There was a discussion on another board I was reading concerning the catch and release of hatchery fish(clipped) vs the catch and release of wild fish(unclipped) in a stream that has a great deal of natural reproduction ie, the Pere Marquette. 

The discussion centered around the fact that keeping the hatchery fish is actually beneficial as it eliminates them from the gene pool and only allows the wild fish to reproduce. 

Now my question is, whether or not that is true. I don't want to talk catch and release in general but is it better to keep hatchery trout? or to let them go and pass on their genetics? The reason I ask is because in our state all of the stocked steelhead are first generation plants. Meaning that their parents eggs and sperm were taken from wild fish in the Little Manistee river, hence passing along their DNA to their offspring. I am no geneticist so I do not have the answer but my opinion would have to be that it makes no difference as to whether clipped fish, or wild fish are doing the spawning in our streams....

I was just curious as to what everyone else thinks, and I am not trying to discuss catch and release as a whole( lord knows I have whacked a good number of fish and will continue to) but just on the impact clipped fish have on a river system that completey relies on natural reproduction.


----------



## fishotter (Oct 25, 2004)

well i dont think it matters. the steelhead all originaly came from the hatchery anyway.


----------



## riverman (Jan 9, 2002)

A couple question's. What strain are the Wisconsin fish that stray to our water? Does the DNR take eggs or fertilize those eggs from a fin clip fish at the wier in the spring? Riverman


----------



## Oldgrandman (Nov 16, 2004)

I'll put this information out there to think about.
The way to tell a raised fish from a "wild" fish with 100% certainty is to put the scales under a microscope and look at the rings, so I have been informed by our DNR staff. That could be how they determine a fish they take eggs from is "wild" but I don't know. A fish without a fin clipped does not necessarily mean it is "wild." Currently they are not clipping rainbows released in the Rogue, so some guy in a couple years will catch a steelhead and let it go thinking it is "wild" when it probably isn't. How do you tell a rainbow that made it to the Big Water from a steelhead that made it to the big water with 100% certainty out in the field? 
If you look at the information I got back on some fish that had the coded wire tag in them below you'll see that some of these fish were released at 12 mile and summit on the Rogue River. This is above the Rockford dam. So the fish have the ability to get over dams. I never would have thought that happened before I got this info back. On many river systems they do not clip the fish above dams but do the fish they plant below a dam.
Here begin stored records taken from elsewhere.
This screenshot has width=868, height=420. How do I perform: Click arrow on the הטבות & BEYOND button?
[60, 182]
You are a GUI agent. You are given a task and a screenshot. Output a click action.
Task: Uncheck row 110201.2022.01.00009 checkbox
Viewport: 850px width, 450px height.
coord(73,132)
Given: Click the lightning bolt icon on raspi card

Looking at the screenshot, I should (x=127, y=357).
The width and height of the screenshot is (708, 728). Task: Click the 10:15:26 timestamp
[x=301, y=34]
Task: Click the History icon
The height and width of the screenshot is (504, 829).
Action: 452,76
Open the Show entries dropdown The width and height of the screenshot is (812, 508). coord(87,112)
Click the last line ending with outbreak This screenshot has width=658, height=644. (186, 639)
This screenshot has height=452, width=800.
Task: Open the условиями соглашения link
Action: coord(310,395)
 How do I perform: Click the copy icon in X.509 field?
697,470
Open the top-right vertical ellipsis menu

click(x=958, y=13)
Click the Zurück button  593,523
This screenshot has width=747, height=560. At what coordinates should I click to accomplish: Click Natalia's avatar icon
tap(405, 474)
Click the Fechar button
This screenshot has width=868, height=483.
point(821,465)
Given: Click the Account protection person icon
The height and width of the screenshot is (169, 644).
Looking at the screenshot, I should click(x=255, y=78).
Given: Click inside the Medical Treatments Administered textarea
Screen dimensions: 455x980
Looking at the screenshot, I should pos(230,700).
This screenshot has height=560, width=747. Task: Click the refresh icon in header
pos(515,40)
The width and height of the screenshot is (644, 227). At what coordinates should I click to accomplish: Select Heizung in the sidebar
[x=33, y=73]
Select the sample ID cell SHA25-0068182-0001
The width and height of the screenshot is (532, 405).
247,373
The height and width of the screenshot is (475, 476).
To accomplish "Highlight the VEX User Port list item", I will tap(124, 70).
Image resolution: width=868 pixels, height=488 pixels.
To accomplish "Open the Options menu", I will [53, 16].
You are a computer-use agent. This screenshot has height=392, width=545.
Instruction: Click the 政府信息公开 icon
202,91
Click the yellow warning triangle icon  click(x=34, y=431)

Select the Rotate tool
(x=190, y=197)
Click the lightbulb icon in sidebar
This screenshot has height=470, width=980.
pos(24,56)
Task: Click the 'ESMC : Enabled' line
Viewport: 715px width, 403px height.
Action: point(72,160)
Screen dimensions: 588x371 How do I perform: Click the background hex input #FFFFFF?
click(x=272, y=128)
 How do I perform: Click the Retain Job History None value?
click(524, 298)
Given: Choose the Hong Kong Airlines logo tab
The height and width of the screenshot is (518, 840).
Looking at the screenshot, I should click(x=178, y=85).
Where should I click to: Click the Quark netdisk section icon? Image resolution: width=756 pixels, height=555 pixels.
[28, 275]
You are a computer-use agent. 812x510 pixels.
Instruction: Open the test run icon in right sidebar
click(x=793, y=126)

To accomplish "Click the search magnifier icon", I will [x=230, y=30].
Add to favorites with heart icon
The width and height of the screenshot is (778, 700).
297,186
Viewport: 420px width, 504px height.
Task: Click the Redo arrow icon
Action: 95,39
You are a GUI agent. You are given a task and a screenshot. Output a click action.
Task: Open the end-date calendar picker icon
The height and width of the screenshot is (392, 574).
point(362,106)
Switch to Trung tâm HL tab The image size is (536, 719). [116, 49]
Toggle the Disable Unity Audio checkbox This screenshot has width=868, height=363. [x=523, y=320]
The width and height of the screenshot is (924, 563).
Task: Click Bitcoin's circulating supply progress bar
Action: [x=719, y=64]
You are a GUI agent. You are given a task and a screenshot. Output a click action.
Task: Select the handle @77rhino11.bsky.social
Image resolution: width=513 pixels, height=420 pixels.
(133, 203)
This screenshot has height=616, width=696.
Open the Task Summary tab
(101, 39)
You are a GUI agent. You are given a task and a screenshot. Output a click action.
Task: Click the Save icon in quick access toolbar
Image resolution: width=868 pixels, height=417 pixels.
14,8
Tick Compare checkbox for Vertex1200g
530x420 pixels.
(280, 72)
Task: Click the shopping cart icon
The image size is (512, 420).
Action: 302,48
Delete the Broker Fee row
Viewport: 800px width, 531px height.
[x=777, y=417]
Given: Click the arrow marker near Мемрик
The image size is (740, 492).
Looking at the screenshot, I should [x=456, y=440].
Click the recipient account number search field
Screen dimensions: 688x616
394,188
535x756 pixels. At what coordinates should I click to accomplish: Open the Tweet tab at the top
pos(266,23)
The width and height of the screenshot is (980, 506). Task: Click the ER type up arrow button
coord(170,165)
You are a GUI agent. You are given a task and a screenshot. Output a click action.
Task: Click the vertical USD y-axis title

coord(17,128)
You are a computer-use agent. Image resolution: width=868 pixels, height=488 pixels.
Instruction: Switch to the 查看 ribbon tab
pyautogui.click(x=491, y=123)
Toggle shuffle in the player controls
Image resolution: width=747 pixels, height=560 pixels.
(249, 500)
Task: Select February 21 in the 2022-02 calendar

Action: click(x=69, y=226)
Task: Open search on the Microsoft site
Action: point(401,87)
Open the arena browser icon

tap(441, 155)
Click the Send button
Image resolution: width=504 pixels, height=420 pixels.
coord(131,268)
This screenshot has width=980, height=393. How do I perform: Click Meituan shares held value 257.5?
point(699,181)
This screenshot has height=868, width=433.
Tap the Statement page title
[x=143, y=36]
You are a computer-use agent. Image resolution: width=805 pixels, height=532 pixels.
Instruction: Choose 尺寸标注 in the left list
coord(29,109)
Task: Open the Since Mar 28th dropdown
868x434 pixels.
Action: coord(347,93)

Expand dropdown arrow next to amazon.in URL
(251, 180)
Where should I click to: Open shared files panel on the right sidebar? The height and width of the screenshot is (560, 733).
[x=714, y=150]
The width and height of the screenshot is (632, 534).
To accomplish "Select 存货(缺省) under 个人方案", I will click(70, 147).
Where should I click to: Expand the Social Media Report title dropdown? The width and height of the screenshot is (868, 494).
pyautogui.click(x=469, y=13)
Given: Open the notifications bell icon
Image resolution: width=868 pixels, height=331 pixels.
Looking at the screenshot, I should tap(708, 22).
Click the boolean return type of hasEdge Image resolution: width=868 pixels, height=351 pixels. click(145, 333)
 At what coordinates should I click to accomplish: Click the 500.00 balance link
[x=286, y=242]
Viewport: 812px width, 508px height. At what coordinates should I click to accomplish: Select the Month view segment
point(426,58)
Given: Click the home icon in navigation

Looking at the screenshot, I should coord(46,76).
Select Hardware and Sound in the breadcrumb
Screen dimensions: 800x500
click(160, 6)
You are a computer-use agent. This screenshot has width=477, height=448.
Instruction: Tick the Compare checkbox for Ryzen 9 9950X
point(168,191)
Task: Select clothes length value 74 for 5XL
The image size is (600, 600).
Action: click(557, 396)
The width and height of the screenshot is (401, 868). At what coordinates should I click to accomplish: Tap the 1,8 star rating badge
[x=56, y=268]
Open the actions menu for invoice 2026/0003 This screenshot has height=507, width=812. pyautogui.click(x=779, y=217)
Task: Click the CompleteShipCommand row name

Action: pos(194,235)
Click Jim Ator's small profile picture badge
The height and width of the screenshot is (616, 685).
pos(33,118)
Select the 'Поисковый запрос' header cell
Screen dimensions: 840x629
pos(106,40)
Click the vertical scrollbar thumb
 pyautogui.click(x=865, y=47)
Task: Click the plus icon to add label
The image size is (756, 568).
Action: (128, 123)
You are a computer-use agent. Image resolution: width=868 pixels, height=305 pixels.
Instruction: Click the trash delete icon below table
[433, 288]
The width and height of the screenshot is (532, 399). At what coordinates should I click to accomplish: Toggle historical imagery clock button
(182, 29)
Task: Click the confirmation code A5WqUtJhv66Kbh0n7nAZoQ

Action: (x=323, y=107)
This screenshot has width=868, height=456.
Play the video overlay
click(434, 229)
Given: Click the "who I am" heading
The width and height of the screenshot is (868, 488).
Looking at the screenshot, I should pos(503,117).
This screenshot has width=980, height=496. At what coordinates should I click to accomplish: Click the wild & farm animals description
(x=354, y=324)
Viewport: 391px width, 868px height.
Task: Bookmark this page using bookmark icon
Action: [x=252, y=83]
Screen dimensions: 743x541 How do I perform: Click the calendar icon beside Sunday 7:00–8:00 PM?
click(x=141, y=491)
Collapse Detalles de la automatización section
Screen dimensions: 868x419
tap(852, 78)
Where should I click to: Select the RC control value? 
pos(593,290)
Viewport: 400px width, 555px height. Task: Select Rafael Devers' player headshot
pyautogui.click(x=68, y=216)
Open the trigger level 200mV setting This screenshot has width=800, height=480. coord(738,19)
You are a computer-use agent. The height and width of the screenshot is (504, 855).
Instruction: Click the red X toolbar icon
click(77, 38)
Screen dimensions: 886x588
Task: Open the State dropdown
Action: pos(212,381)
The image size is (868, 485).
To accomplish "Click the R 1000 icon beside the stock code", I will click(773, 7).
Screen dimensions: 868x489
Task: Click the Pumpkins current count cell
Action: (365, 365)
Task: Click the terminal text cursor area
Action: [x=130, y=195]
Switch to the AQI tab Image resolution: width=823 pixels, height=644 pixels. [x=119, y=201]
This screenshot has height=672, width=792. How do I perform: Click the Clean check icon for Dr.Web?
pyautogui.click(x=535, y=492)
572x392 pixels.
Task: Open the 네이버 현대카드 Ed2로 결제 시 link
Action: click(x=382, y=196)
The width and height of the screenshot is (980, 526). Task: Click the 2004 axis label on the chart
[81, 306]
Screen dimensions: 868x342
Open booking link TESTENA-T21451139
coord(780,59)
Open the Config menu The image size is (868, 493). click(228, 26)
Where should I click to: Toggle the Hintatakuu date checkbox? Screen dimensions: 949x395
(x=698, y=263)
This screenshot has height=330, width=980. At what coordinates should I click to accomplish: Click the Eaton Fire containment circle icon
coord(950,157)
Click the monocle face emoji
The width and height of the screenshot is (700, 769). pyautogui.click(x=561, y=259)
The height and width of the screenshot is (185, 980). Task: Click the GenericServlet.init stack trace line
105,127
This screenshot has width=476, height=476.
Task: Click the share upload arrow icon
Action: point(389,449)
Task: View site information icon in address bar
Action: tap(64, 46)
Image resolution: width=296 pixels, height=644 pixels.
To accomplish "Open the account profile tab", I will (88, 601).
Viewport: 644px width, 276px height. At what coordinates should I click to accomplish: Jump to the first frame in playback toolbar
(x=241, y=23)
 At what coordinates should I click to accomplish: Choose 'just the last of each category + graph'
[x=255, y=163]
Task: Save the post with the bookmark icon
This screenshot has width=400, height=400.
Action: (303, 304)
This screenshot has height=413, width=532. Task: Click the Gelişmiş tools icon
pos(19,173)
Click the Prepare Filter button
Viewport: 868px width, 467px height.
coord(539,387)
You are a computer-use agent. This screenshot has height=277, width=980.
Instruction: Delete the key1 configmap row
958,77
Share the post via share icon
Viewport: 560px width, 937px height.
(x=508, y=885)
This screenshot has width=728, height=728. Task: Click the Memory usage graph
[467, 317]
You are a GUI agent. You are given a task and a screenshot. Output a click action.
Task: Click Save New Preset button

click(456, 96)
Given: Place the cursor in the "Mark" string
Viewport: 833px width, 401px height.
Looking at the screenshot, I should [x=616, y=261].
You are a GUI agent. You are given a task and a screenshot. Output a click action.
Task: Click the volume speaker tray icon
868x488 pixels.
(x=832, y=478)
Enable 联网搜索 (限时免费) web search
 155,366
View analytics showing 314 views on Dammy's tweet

My point? How the heck do we really know whats wild or hatchery out there?
Please delete it if it strays too far off the topic.


----------



## REG (Oct 25, 2002)

Riverman,

Wisconsin stocks Skamania, Ganaraska and Chambers Creek strain steelhead.
As of 2003, they are also stocking Arlee and Kamloops strain domestic rainbows.

Yes, they use the fin clips to identify different strains at the wiers for strain segregation/egg taking purposes.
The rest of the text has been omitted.